#### Action item:
When you repeat the listing, keep every character as it is.

:::::

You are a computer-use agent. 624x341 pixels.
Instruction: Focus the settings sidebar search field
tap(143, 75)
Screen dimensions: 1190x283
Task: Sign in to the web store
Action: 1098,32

:::::

#### Completed exercise:
You are a computer-use agent. 624x341 pixels.
Instruction: Focus the settings sidebar search field
tap(143, 75)
Screen dimensions: 1190x283
Task: Sign in to the web store
Action: 1098,32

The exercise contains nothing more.